Downloading Files with Selenium

If you use Selenium for browser automation then at some stage you are likely to need to download a file by clicking a button or link on a website. Sometimes this just works. Other times it doesn’t.

When I encounter a stubborn download I have found that adding some specific preferences when I launch Selenium can help.

These are the preferences I apply:

prefs = {
  "download.default_directory": os.getcwd(),
  "download.prompt_for_download": False,
  "directory_upgrade": True,
  "safebrowsing.enabled": True,
  "profile.default_content_settings.popups": 0,
  "profile.content_settings.exceptions.automatic_downloads.*.setting": 1,
  "profile.default_content_setting_values.automatic_downloads": 1,
  "profile.default_content_settings.mimetype_overrides": {
    "application/vnd.openxmlformats-officedocument.spreadsheetml.sheet": "application/vnd.openxmlformats-officedocument.spreadsheetml.sheet"
  }
}

What does each of those do?

  • download.default_directory — Sets the download directory. Not strictly necessary, but useful to have control over this. Defaults to ~/Downloads.
  • download.prompt_for_download — Prevents the browser from asking where to save the file.
  • directory_upgrade — Allows browser to change download directory.
  • safebrowsing.enabled — Enables the Safe Browsing feature, which protects against phishing, malware, and other malicious content. Again, not strictly necessary, but good to have.
  • profile.default_content_settings.popups — Block popups. This refers to browser popups, not in-page dialogs or popups.
  • profile.content_settings.exceptions.automatic_downloads.*.setting — Allow multiple automatic downloads without requiring user intervention.
  • profile.default_content_setting_values.automatic_downloads — Allow automatic downloads.
  • profile.default_content_settings.mimetype_overrides — Override MIME type handling for specific file types.

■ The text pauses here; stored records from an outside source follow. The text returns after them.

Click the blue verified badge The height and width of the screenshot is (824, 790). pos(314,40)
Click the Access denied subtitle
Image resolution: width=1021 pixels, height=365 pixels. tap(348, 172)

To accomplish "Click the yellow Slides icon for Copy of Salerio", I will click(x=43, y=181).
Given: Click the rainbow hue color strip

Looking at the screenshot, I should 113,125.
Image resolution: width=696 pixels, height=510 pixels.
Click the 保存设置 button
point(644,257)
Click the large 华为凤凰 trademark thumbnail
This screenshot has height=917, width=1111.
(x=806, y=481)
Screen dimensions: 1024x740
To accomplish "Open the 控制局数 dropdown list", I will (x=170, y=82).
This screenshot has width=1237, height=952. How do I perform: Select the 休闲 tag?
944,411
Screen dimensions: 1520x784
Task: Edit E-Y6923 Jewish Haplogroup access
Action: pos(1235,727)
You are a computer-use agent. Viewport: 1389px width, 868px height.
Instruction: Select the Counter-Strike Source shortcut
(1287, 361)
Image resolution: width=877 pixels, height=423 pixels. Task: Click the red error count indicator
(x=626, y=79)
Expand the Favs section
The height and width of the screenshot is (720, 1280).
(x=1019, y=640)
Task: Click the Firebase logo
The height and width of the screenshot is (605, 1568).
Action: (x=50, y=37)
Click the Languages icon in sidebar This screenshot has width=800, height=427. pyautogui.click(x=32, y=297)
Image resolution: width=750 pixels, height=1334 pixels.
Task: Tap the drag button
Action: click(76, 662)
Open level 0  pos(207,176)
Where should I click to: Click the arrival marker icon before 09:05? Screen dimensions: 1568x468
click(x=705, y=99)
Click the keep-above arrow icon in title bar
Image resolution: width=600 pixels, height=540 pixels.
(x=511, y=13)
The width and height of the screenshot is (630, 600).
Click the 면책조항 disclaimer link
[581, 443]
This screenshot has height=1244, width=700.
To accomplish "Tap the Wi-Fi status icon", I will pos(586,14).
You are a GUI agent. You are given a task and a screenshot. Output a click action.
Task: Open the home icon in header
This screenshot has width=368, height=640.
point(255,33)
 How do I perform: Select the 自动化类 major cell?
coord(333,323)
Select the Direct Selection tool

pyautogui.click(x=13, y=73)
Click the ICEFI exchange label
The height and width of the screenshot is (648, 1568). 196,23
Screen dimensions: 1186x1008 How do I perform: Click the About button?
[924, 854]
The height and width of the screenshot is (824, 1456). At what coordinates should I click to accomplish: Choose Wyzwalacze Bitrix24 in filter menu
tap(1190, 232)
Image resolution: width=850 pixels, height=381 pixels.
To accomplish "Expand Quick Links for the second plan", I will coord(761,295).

Of these, the final preference, which specifies how the XLSX MIME type should be handled, is probably the most important. Where does the MIME type come from? It should be found in the server headers for the download (so crack open Developer Tools to find it). Without this setting it’s possible that the browser might apply a generic MIME type (like application/octet-stream), and this might cause the browser to prompt the user for how to handle the downloaded file.

Take a look at a complete Python script that downloads an XLS file from here. In the interests of full disclosure, this script will work fine without those extra preferences, but it does illustrate what needs to be done for a more stubborn site. The server headers for this download are included below.

HTTP/2 200 
last-modified: Tue, 22 Mar 2022 12:47:49 GMT
content-length: 8704
content-type: application/vnd.ms-excel
date: Sat, 05 Oct 2024 04:15:52 GMT
cache-control: max-age=0
expires: Sat, 05 Oct 2024 04:15:52 GMT
server: Apache

Clearly the browser already knows to save the application/vnd.ms-excel MIME type specified in the content-type header. For comparison, here are the server headers for a download from here:

HTTP/2 200 
last-modified: Thu, 27 Jan 2022 17:47:57 GMT
content-length: 9487759
content-type: application/vnd.openxmlformats-officedocument.spreadsheetml.sheet
date: Sat, 05 Oct 2024 04:19:11 GMT
cache-control: max-age=86400
expires: Sun, 06 Oct 2024 04:19:11 GMT
server: nginx/1.25.5

Note that this uses a different MIME type (application/vnd.openxmlformats-officedocument.spreadsheetml.sheet) to download a XLSX file.